Transcribe exactly the lines from the one holding "This screenshot has height=1372, width=879." to the end of the data below, including both of those lines and no others.
--------------------------------
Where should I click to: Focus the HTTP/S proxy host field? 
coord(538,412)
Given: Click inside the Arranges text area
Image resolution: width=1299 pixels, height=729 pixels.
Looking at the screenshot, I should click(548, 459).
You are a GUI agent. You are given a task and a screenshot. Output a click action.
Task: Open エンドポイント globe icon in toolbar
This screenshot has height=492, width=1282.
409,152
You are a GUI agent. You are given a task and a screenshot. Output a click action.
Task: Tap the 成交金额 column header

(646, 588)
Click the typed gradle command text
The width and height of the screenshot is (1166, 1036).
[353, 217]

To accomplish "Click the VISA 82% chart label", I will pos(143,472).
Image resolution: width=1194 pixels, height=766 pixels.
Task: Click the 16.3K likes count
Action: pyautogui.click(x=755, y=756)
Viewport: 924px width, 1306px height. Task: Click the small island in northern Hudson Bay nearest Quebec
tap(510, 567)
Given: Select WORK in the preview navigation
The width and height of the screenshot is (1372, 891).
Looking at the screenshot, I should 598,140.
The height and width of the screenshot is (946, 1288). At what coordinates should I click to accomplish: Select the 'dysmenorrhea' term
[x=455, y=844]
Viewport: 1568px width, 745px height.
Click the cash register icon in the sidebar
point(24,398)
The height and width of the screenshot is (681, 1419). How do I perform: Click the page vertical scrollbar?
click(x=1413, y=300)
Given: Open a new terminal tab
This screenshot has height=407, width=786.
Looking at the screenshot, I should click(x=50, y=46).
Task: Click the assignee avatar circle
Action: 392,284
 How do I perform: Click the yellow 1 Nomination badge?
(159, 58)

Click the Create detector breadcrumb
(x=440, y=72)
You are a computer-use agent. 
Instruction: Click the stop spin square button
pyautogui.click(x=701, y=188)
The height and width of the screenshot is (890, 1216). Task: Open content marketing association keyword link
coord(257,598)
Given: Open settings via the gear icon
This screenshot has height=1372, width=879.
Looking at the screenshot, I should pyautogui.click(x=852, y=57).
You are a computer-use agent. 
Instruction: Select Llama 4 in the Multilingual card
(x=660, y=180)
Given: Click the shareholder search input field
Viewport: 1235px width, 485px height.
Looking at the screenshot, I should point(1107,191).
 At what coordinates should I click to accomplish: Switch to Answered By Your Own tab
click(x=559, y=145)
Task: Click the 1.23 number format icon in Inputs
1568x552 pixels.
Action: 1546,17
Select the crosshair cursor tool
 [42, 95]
--------------------------------
**Solution for this task:**
This screenshot has height=1372, width=879.
Looking at the screenshot, I should pyautogui.click(x=852, y=57).
You are a computer-use agent. 
Instruction: Select Llama 4 in the Multilingual card
(x=660, y=180)
Given: Click the shareholder search input field
Viewport: 1235px width, 485px height.
Looking at the screenshot, I should point(1107,191).
 At what coordinates should I click to accomplish: Switch to Answered By Your Own tab
click(x=559, y=145)
Task: Click the 1.23 number format icon in Inputs
1568x552 pixels.
Action: 1546,17
Select the crosshair cursor tool
 [42, 95]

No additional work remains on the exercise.